Coach’s view: “He’s not a natural 4, but when they play Nurkic and have that size in the middle, he can handle that spot. He has done it the last couple of years, and he has done a nice job with it. He switches very easily, and because they have such poor defense in their backcourt, they need him to be a guy who can pick up any position. I think the goal is to get him back playing the 3 this year, but I am not sure they have the horses for that.”
82. Trevor Ariza, Suns
The Rockets were roundly criticized for letting Ariza, a starter and key part of their revamped defense, escape to the Suns in free agency last year. Ariza averaged 11.7 points and made 36.8 percent of his 3s, providing his usual valuable leadership. He will now be tasked with bringing into line the wayward youth in Phoenix, which is no easy task.
Coach’s view: “He is 33, and he is pretty much a spot-up shooter now. He doesn’t get into the paint or attack that way. He is a good defensive player, but he’s getting older, and he’s not as good on that side as his reputation would make you think. So, I understand why the Rockets let him walk. But he is smart, and he is still a guy you want on your team. He is going to make those young guys better.”
81. Domantas Sabonis, Pacers
Sabonis was not the featured piece in the deal that sent Paul George to Oklahoma City, but he did not disappoint in Indiana, where he averaged 11.6 points and 7.7 rebounds, mostly coming off the bench after a rocky first season as a starter with the Thunder.
Coach’s view: “I thought his confidence took a hit after his rookie year. I thought OKC used him all wrong. As a starter with Russell Westbrook, you could tell he just did not know where he fit in. But the Pacers got him coming off the bench, working against the second unit, and he was really solid in that role. He is very good down low and can give you points in the paint, but his game will eventually stretch to the high post, and he has the ability to be a 3-point shooter. He’s young (22). He still can add some things and is a ways from his ceiling.”
80. Andre Roberson, Thunder
Roberson played only 39 games, averaged 5.0 points and was an abysmal shooter (22.2 percent from the 3-point line). But he is on this list because he is an outstanding defender and because Oklahoma City is not the same team without him.

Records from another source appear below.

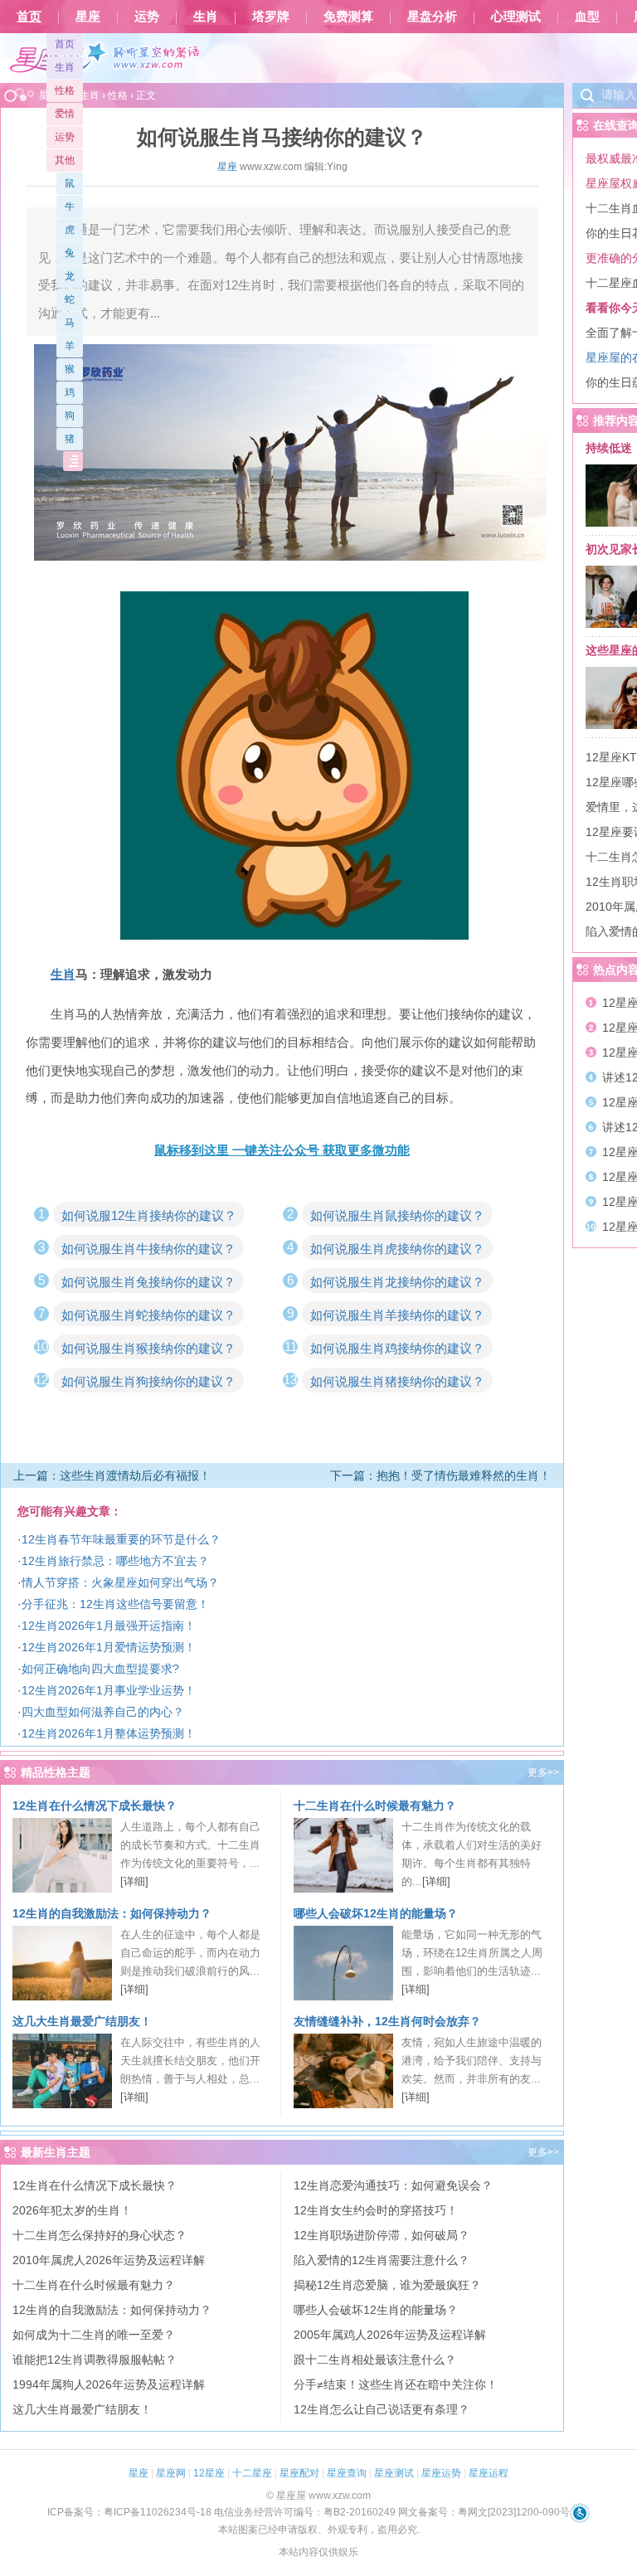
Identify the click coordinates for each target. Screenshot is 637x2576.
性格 (65, 90)
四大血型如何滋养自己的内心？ (103, 1711)
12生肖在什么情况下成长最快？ (94, 1805)
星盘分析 (432, 16)
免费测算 (348, 16)
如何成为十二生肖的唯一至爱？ (93, 2334)
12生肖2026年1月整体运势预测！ (109, 1733)
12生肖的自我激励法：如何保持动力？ (112, 1913)
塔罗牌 (270, 16)
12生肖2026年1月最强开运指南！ (109, 1625)
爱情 (65, 113)
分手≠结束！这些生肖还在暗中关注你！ (396, 2384)
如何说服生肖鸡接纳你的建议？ (397, 1348)
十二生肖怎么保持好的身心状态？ (99, 2235)
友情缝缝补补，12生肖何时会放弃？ (387, 2021)
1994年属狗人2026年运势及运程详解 (108, 2384)
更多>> (543, 1772)
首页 (29, 16)
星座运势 (441, 2473)
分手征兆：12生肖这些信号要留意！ (115, 1604)
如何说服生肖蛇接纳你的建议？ (148, 1315)
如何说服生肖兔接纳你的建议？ (148, 1282)
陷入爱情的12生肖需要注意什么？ (381, 2260)
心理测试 (516, 16)
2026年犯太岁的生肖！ (72, 2210)
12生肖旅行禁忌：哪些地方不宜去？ (115, 1560)
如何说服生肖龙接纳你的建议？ (397, 1282)
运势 (146, 16)
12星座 (209, 2473)
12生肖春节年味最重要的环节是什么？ (121, 1539)
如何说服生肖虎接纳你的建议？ (397, 1249)
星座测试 (394, 2473)
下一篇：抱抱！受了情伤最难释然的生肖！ (440, 1475)
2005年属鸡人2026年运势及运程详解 (390, 2334)
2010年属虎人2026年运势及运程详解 (108, 2260)
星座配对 (299, 2473)
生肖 (205, 16)
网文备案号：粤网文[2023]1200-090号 (484, 2512)
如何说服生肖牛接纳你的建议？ (148, 1249)
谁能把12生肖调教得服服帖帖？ (94, 2359)
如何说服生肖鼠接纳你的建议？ (397, 1215)
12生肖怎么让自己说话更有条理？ (381, 2409)
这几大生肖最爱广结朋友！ (82, 2021)
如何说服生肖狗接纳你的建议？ (148, 1381)
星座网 (171, 2473)
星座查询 (347, 2473)
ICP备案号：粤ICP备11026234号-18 (129, 2512)
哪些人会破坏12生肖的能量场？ (376, 1913)
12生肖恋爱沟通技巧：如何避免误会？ (393, 2185)
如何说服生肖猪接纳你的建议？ (397, 1381)
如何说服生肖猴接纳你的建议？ (148, 1348)
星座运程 (488, 2473)
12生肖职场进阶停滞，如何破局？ (381, 2235)
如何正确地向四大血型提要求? (100, 1668)
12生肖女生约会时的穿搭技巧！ (376, 2210)
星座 (87, 16)
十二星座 (252, 2473)
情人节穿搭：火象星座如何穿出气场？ (120, 1582)
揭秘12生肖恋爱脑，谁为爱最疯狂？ (387, 2285)
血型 (587, 16)
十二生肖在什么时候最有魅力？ (375, 1805)
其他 (65, 160)
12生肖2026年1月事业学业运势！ (109, 1690)
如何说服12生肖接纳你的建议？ (148, 1215)
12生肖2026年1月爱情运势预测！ (109, 1647)
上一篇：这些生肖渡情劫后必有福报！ (112, 1475)
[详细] (134, 1881)
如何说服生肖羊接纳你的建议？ (397, 1315)
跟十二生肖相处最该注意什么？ (375, 2359)
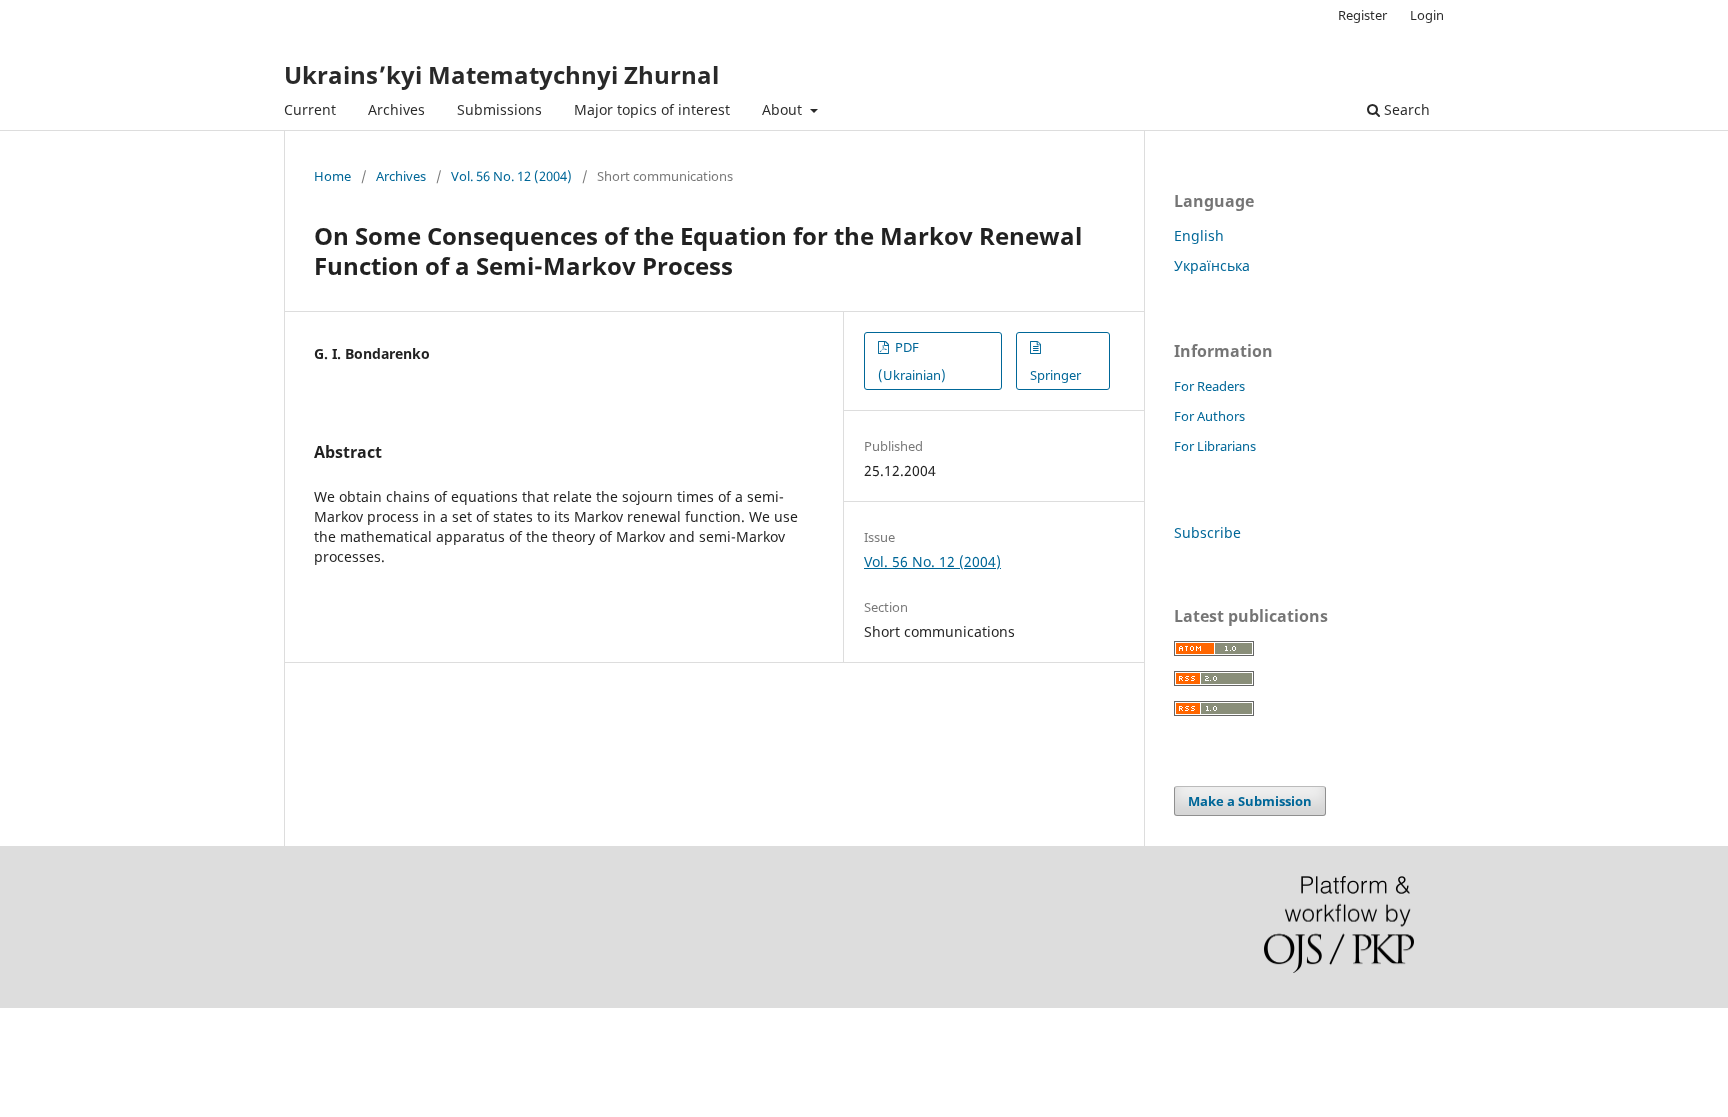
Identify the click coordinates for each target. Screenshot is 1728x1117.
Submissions (499, 109)
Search (1405, 109)
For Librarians (1215, 446)
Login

Before Roberson was injured last year, the Thunder were sixth in the NBA in defensive efficiency (103.4), but just 15th after he was hurt (107.0).
Coach’s view: “His shot is a mess. If he could ever get to where he could make corner 3s the way a guy like Bruce Bowen did, he would be such a productive player. Because he is just such a great, instinctive defender — he gets his hands in the right spot, he does not bite on fakes, he does not reach, he has great defensive footwork and he’s so long. He’s one of the top four or five defensive players when he is out there. It’s just that he needs to be able to make a shot sometimes.”